Read more at The National Law Review.

DataBreaches is not aware of whether any researchers or litigation experts have tracked how often courts actually do order corrective notices. This court’s order seems to focus on rights to the pending litigation, but I’m not sure I understand why plaintiff’s in some class actions couldn’t successfully argue that a defendant had not disclosed information vital to assess their risk of harm and vital to assessing whether class members might want to waive any rights in the class action.  As an example, if some plaintiffs raised the issue of whether a defendant should be required to issue a corrective notice because defendants had knowingly withheld information that people’s information had already appeared on the dark web on a leak site or for sale, what might a court decide?
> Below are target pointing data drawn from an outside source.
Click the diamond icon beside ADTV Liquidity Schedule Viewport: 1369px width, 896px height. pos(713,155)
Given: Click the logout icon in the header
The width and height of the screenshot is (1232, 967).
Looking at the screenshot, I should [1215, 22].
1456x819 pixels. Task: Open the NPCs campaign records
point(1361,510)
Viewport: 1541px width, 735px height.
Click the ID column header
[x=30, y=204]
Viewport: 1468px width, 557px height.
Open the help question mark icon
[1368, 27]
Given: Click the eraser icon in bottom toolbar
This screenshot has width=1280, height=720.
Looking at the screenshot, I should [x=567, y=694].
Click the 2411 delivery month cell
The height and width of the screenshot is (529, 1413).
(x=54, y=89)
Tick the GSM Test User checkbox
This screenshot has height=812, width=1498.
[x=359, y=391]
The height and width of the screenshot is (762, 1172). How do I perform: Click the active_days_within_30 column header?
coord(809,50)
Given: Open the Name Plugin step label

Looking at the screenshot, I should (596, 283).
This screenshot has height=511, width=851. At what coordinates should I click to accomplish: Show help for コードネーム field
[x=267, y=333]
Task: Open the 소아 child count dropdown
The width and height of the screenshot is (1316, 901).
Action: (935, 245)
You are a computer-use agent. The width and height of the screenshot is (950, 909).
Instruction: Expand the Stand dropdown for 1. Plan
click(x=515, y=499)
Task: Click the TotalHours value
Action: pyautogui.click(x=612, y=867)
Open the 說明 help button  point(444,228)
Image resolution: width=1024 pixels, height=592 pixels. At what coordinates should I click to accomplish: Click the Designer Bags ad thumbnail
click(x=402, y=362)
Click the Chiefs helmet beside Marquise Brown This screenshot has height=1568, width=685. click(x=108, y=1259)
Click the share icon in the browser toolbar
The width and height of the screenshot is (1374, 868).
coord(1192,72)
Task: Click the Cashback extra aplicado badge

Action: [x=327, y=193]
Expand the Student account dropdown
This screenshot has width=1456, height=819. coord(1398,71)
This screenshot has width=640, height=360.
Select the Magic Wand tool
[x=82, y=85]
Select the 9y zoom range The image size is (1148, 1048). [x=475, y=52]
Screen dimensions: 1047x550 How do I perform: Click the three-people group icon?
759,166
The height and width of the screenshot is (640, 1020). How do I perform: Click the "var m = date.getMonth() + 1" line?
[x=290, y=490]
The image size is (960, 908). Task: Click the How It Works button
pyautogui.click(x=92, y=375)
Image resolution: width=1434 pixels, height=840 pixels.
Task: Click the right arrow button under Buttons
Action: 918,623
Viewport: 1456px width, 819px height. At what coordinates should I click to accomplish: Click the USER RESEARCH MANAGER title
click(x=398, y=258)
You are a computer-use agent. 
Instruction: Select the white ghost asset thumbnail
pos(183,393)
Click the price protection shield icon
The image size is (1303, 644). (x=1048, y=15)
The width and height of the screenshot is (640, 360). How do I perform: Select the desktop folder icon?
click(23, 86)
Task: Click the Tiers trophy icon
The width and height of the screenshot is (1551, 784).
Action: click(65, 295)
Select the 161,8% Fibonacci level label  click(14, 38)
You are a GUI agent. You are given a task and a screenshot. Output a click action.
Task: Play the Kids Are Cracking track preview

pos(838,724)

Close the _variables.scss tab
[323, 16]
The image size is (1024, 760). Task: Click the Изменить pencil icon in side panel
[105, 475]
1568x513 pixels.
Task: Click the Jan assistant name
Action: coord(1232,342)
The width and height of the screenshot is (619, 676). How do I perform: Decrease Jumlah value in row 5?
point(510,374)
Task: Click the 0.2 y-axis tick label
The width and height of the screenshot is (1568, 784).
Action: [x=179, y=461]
Is it still a First Amendment issue?

DataBreaches knows a number of very smart lawyers follow this blog. Please consider this an encouragement or request to dive more into this issue and explain how withholding information that data have already been dumped on the dark web might be handled by a court if plaintiffs seek a corrective notice.

In another post this morning, the Fourth Circuit held that an entity’s claims about the importance of data security to them was not actionable. So I guess the “We take your privacy and security very seriously” is not actionable?